1Universitätsklinikum Jena Klinik für Innere Medizin I - Kardiologie Jena, Deutschland; 2Universitätsklinik Jena Klinik für Innere Medizin II Abteilung Hämatologie und Internistische Onkologie Jena, Deutschland
Recurrent ventricular fibrillation in a patient with a cardiac mass
Robert Römer, Lisa Reinhardt, Jakob Hammersen, Rüdiger Pfeifer, Paul Christian Schulze, Michael Fritzenwanger
Internistische Intensivstation, Klinik für Innere Medizin I, Universitätsklinikum Jena, Am Klinikum 1, 07747 Jena
Introduction:
Cardiac tumors are rare and non-Hodgkin lymphomas represent the rarest subgroup. Cardiac infiltration usually occurs in the right atrium or ventricle. Cardiac lymphomas have an extremely poor prognosis if left untreated. With adequate and timely therapy, remission and a significant improvement in the prognosis are possible.
Question:
We report on a 72-year-old patient who presented to our institution in March 2023 due to recurrent fever and increased infectious parameters. A focus search was carried out, which remained unremarkable. However, syncope occurred twice with self-limiting tachycardia, so she was transferred to the monitoring station. There were several episodes of ventricular fibrillation with subsequent resuscitation. Coronary heart disease was ruled out. Because of a prior total femur replacement after a periprosthetic fracture, a PET-CT was performed to exclude a prosthesis infection.
Methodology:
PET-CT showed masses in the left and right ventricles (Pic. 3, 4), the left kidney and adrenal gland, the small intestine and a supraclavicular lymph node. Imaging using transthoracic echocardiography was performed. This showed a smaller hyperechoic mass in the area of the right ventricle, as well as another mass on the lateral wall of the left ventricle, measuring 9.5 by 3.3 cm (Pic. 1, 2). For histological differentiation, a transcatheter biopsy of the left ventricular mass was performed.
Result:
The histological workup revealed a diffuse large-cell B-cell lymphoma (CD20+, PAX5+, CD30-) infiltrating the myocardium with high proliferation rate (Ki67 at 80%). The masses seen on PET-CT in the left kidney and adrenal gland, the small intestine and a supraclavicular lymph node were described as extracardiac lymphoma manifestations. The patient received preliminary phase therapy with prednisolone, followed by cyclophosphamide analogous to the Burkitt protocol, doxorubicin and rituximab (R-CHOP) for a total of 6 courses.

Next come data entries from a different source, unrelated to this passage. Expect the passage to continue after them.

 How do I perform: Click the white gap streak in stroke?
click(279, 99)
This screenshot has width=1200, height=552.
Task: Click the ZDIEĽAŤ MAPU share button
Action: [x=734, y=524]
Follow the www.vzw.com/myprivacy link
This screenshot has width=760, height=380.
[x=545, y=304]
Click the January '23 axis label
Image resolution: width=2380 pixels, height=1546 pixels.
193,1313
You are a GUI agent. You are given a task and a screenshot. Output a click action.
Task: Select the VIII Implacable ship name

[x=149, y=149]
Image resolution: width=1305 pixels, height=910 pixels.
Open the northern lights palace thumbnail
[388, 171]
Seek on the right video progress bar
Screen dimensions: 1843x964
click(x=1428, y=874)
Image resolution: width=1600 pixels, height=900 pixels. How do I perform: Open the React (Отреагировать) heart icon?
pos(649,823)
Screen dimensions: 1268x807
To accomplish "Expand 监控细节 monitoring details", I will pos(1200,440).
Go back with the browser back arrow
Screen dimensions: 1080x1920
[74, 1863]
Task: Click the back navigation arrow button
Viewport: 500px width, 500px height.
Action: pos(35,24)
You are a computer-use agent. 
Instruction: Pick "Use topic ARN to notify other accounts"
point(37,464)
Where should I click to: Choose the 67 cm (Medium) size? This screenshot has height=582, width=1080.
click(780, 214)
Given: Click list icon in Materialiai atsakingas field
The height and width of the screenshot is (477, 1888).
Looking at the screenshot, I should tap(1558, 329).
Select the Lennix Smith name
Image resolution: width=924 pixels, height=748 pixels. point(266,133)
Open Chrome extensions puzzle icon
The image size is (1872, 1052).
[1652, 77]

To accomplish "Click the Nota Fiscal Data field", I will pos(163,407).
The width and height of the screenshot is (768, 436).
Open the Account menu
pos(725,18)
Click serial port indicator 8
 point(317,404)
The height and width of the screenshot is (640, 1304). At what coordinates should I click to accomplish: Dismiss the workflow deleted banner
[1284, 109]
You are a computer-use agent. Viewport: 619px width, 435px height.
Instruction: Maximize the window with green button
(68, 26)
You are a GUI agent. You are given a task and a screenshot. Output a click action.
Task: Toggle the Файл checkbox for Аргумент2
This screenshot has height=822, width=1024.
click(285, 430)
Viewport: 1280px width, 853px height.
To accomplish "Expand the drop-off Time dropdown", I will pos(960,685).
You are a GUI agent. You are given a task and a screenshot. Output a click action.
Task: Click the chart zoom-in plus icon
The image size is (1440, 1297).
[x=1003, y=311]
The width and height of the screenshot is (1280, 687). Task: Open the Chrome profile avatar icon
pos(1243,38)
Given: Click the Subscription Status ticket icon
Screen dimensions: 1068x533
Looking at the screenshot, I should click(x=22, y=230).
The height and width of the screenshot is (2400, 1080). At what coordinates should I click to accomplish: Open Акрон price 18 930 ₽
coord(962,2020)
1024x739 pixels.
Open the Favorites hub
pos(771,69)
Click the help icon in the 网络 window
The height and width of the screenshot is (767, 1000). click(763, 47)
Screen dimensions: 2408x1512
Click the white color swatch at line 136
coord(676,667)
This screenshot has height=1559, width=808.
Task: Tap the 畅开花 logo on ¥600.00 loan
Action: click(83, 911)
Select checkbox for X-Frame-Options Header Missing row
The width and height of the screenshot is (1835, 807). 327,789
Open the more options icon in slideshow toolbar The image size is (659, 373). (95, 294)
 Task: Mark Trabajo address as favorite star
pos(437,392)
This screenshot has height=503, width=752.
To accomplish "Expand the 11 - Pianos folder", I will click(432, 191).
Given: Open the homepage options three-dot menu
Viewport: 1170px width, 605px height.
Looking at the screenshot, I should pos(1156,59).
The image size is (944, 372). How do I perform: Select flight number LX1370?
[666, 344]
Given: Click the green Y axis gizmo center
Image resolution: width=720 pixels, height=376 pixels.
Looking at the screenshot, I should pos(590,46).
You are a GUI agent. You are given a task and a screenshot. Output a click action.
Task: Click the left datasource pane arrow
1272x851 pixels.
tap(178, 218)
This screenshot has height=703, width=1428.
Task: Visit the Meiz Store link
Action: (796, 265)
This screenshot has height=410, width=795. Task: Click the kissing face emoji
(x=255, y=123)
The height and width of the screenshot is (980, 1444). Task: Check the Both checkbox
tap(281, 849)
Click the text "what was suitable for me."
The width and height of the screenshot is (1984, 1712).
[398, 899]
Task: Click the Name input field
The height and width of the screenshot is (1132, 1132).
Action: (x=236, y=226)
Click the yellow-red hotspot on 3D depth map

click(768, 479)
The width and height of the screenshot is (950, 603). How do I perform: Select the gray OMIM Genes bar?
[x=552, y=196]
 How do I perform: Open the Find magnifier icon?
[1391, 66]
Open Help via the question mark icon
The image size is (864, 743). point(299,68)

Intermittent ventricular fibrillation occurred during the preliminary phase therapy, so antiarrhythmic therapy with amiodarone was initiated. Ventricular fibrillation recurred during the first course of R-CHOP, an electrical device therapy was discussed. An implantable cardioverter-defibrillator was not feasible for right ventricular tumor infiltration, nor was a defibrillator vest feasible for polyneuropathy, so a subcutaneous implantable cardioverter-defibrillator was implanted. After the second course of R-CHOP, echocardiography showed a clear regression of the intracardiac tumor mass. No new arrhythmias were evident in the ICD check-ups. After completing the 6th course, follow-up monitoring using PET-CT showed complete remission of both cardiac and extracardiac lymphoma manifestations.
Conclusion:
Cardiac lymphomas with cardiac involvement are a rare cause of recurrent ventricular fibrillation. Remission of the neoplasm can be achieved using chemoimmunotherapy. The ventricular fibrillation was reversible after remission was achieved. Cardiac lymphomas present a particular challenge when selecting device therapy.